[Start]
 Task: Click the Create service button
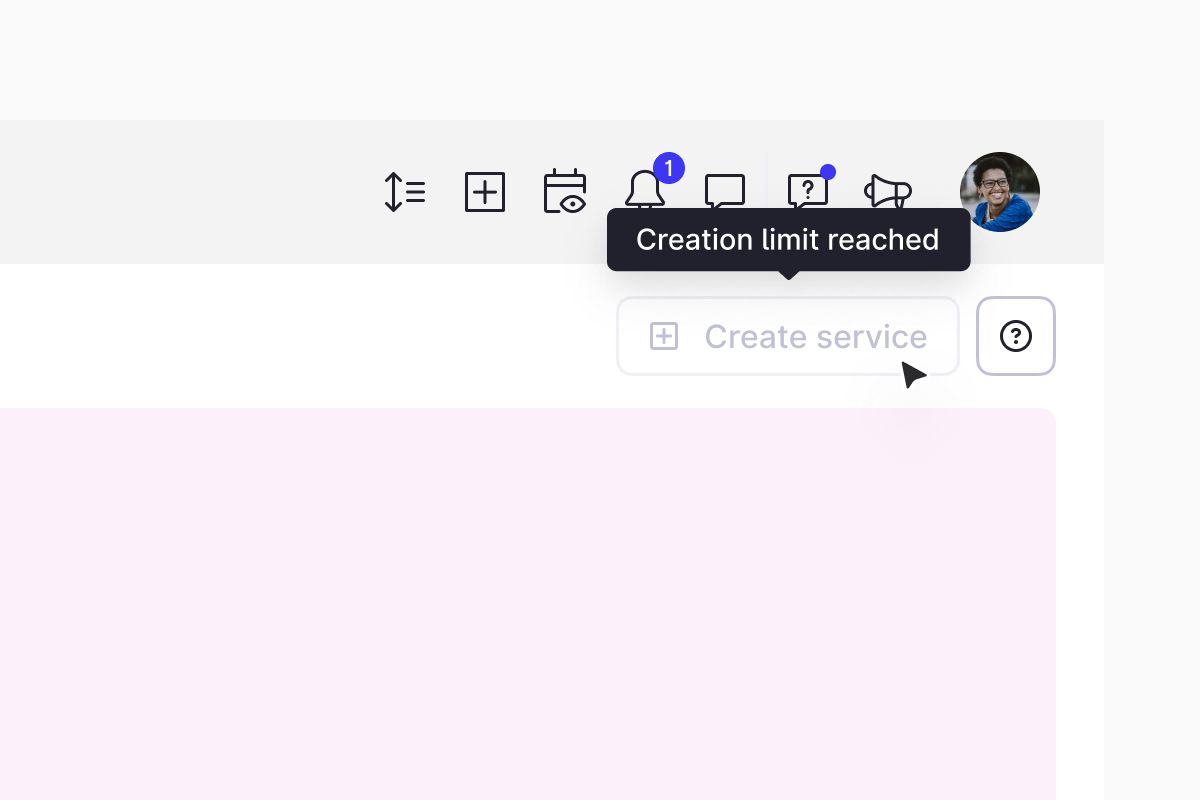[x=788, y=336]
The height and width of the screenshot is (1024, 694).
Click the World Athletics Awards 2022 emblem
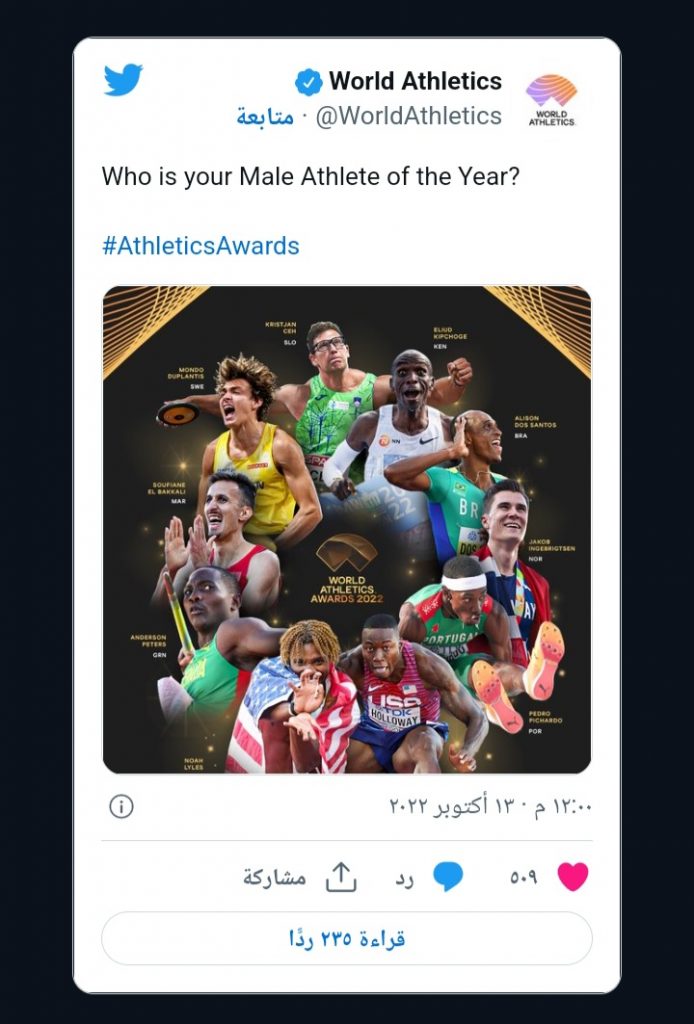coord(346,568)
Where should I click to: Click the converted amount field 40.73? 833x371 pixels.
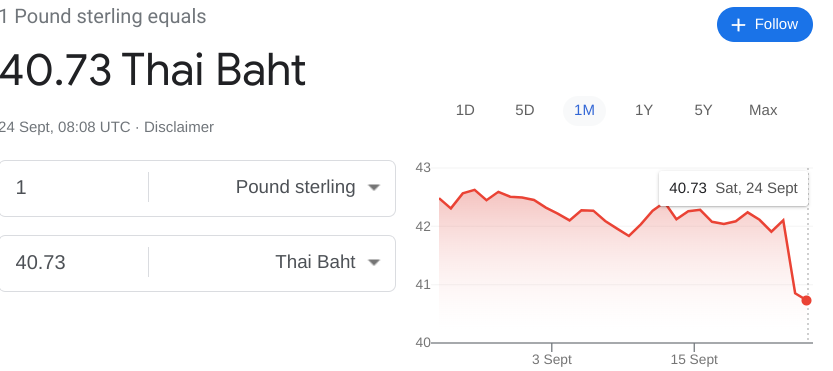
[End]
SHORT PROBLEM: Render every line of text in the items above as a numbered list, with no entries for blank lines or pictures.

RESULT BELOW:
1.  Task: Click the Create service button
2. [x=788, y=336]
3. The height and width of the screenshot is (1024, 694).
4. Click the World Athletics Awards 2022 emblem
5. coord(346,568)
6. Where should I click to: Click the converted amount field 40.73? 833x371 pixels.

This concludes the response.